Prompt:
Set down only these lines, exactly: the line containing "The height and" and all lines through the end of the data below. Omit pictures.

Data provided:

------------------------------------------------------------

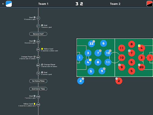
Task: Select red player 9 with goal badge
Action: pos(122,67)
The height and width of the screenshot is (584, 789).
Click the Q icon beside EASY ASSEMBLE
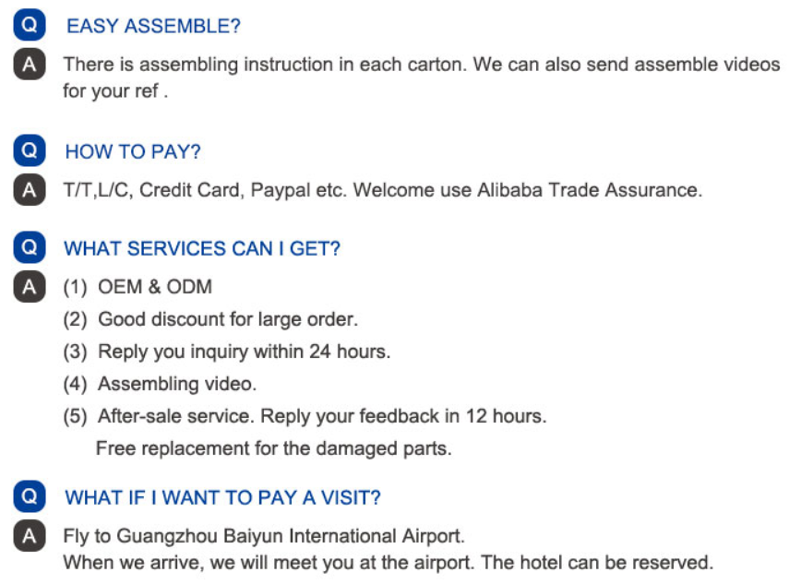pyautogui.click(x=30, y=24)
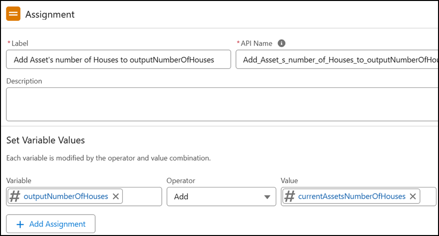Focus the API Name text field
Image resolution: width=439 pixels, height=236 pixels.
coord(337,59)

------------------------------------------------------------

Solution:
The height and width of the screenshot is (584, 789).
Click the Q icon beside EASY ASSEMBLE
pyautogui.click(x=30, y=24)
Focus the API Name text field
Image resolution: width=439 pixels, height=236 pixels.
coord(337,59)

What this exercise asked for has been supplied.